Friday, February 23, 2007

Week 4!!!

sorry if this is confusing to read i wrote really late at night...

once again I am sorry this is so late but it was just such an intense week for me that I wasn't sure if I was ready to write it down and re-live it again. Some things I really wanted to remember and others still scare me. But know that things are going well with me and the stuggles I have gone through this week have only added to my testimony.

Monday: This week I chose to do exercising for morning exercises. It was actually really enjoyable and no more lunges... well... but anyway I'm really enjoying it this week at least. Base worship was really really amazing as always. We also began our father heart of God week with Richard Jones. Now I walked into this week thinking it was going to be easy, well not easy but not as intense as the weeks I had just had. I was strongly mistaken. God wanted to show me new revelations of His character, nature and love for me. I'm not sure if I was ready to receive this but by the end of the week I can certainly say that I call God my Father and I am proud to be a amazing daughter of His that will run into His arms like a child! keep reading to see how... We also get some bad news our house is going up for sale and the man is coming to take pictures of it on wednesday!! soo crazy!!
============
## Exercise aim
Translate this sentence from the blog entry into Spanish: "Some things I really wanted to remember and others still scare me." The data after this point is separate from the blog entry.

## Material provided
============
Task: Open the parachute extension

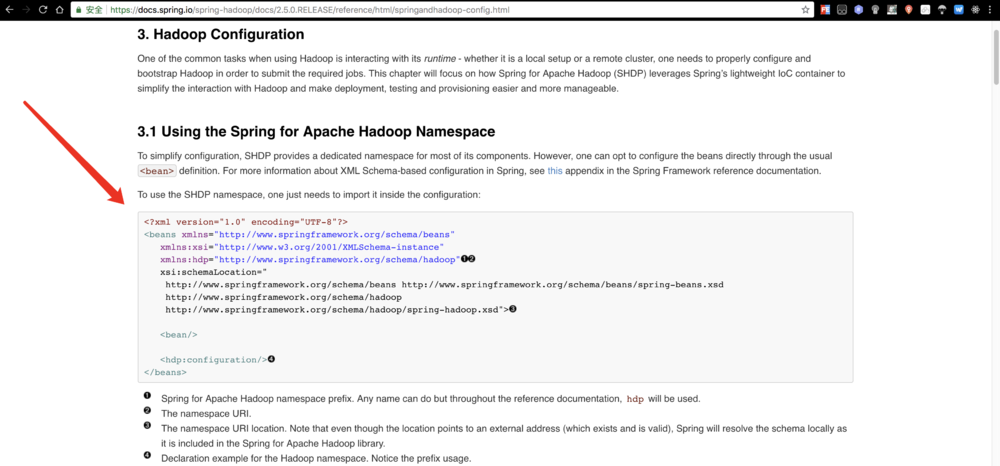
============
## Solution
Algunas cosas de verdad quería recordarlas y otras todavía me asustan.